Sunday, July 29, 2012

Eat More Chicken

It's A Southern Thing

Chick-Fil-a is a company based in the South. Atlanta, Georgia is where it all started back in 1967.

My son got married July 28, 2012 in Dahlonega, Georgia. His first date with his bride was at a Chick-Fil-A restaurant.

In honor of this he and his bride had a Chick-Fil-A Groom's cake.

The current debate about Gay marriage has come to "Roost" on the Chick-Fil-A Company. The president of the company Dan Cathy, son of the Founder, Truett Cathy, stated Chick-fil-A is “very much supportive of the family,” according to Dan Cathy, president of the popular fast food chain. That is, “the biblical definition of the family unit,”

He said in the interview when asked about Chick-fil-A’s backing of families led by a man and a woman.“Well, guilty as charged.
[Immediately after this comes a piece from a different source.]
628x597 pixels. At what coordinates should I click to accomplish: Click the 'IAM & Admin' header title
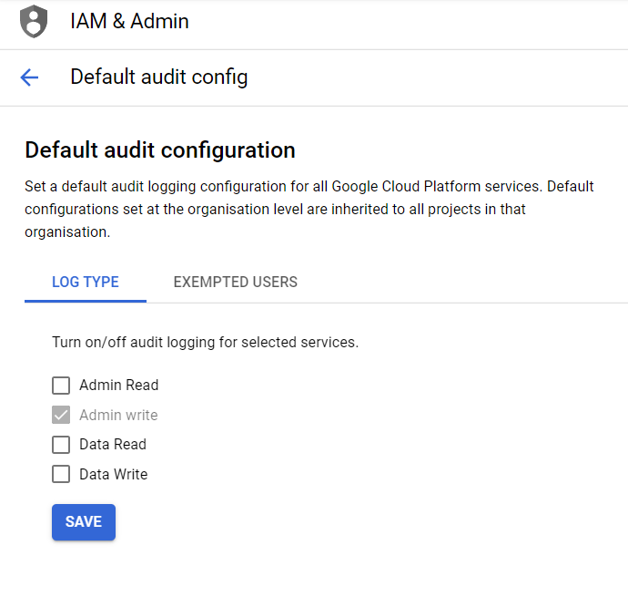click(129, 21)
Gay marriage is not accepted in Dixy and is found outside of the South. Most folks in the South are Christian.

My son's marriage is a testimony to our Southern Heritage and I am very proud of him. If you have a problem with Chick-Fil-A then don't eat there.

There are many instances where the gay lifestyle is a part of what someone does. My favorite example is Freddie Mercury of Queen. I have always loved their music and to this day am sad he is no longer with us. The fact that he was gay never got in the way of me enjoying Freddie and Queen. It is time for the Gay Community to Grow up and Eat More Chicken.

Monday, July 23, 2012

The Margaret Mitchell House & Pecan Pie

When the Margaret Mitchell House was proposed in Atlanta during the early 1990s, there was one person who I thought should have supported the idea. Celestine Sibley. 

She had a column in the Atlanta paper called Dixie Living. Her column was one of the last Southern ones in the paper. She had known Margaret Mitchell personally and knew that "Peggy" thought the apartment where she wrote most of Gone with the wind was a "Dump."

I wrote her a letter and called her a scalawag! The next thing I know my dad lets me know that I was in her column. Dad wrote a note designating me as the official scalawager of the family.

Celestine's column appears below. 

I had had my say and was excited to be able to attend the opening ceremony for the Margaret Mitchell house. It was held on May 12th 1997. I even attended the candle light ceremony with a small group of people which included the last living relatives of Margaret Mitchell. After attending the ceremony I wrote this story. 

After my experience at the Margaret Mitchell house I wrote Celestine an apology and sent this story. She sent this typed letter back on her Atlanta paper stationary. It is now framed in a place of honor in my office. Celestine died in 1999 after being  at the Atlanta paper since 1941.

Remember ......your elders have seen a lot of life and can give you some wise advice. I learned this from Celestine that is for sure. 

Wednesday, July 18, 2012

Lenox Square and the Traveling Musicians

Recently I went to Atlanta's Lenox Square to see a statue that was part of the original group that was placed there to commemorate Joel Chandler Harris's Brer Rabbit story.

Lenox Square was built in 1959 on land that was once owned by John Ottley, president of the First National Bank, who bought the property about 1900 and built a grand summer home call "Joveuse," complete with horse stables and riding trails. My mother rode horses on these trails back in the late 1940's. This picture is my mother with some friends on the trail at Lenox.

I was born in 1959 and as a child remember going to the mall when it was an open air mall. I always remembered the Traveling Musician statue because it was very odd looking. It stood by the stairs near where the post office used to be.

Atlanta has changed a lot since I was a child. Many things that I grew up with are no longer there. But I knew that the Traveling musicians were still there and on a recent trip made sure to go to Lenox to see it.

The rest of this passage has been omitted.